### TASK DESCRIPTION
Copy each line of the records that contains the word "every".
------------------------------------------------------------------------
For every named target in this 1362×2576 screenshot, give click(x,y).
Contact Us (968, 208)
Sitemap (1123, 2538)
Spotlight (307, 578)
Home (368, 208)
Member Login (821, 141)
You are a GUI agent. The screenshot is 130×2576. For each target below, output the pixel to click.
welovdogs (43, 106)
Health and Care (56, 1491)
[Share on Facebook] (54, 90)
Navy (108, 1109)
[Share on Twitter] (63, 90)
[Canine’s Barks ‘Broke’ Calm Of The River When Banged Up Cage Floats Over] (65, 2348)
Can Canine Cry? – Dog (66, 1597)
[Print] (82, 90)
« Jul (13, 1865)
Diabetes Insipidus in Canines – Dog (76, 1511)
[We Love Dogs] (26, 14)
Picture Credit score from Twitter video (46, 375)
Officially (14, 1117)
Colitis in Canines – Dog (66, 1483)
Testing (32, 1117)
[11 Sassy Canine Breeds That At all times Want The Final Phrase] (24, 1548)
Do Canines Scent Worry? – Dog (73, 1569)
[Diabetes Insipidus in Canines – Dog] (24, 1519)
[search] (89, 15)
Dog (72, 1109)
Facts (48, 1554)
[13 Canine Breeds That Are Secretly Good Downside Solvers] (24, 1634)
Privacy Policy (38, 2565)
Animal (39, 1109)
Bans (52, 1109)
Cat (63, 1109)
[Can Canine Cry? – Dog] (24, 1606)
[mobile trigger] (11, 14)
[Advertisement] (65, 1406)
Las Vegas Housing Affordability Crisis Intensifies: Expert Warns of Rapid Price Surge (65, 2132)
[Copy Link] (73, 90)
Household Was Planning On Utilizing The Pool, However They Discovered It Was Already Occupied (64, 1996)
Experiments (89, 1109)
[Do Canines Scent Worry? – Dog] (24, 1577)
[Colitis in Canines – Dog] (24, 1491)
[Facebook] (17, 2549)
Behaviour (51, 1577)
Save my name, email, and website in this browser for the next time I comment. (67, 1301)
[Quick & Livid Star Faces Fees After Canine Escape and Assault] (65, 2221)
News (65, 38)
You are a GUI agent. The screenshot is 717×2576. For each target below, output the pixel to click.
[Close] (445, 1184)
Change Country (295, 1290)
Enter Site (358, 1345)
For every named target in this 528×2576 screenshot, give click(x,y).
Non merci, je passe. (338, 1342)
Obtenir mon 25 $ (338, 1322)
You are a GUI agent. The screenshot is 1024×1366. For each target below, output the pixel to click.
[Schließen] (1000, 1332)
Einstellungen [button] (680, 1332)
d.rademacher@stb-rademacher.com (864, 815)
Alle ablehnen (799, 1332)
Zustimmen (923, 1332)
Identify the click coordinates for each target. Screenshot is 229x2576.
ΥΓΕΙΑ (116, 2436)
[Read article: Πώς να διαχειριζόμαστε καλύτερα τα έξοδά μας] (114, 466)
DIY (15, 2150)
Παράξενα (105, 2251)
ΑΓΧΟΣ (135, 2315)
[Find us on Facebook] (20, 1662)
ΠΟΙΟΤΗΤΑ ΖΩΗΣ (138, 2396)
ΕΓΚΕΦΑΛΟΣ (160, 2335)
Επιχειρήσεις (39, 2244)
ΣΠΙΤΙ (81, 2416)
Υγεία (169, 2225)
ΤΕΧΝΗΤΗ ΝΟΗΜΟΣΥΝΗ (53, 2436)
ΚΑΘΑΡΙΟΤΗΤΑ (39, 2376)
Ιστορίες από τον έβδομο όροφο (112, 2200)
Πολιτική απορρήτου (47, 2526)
------------------------------------------------------------------------
### COMPLETED EXERCISE
For every named target in this 1362×2576 screenshot, give click(x,y).
For every named target in this 528×2576 screenshot, give click(x,y).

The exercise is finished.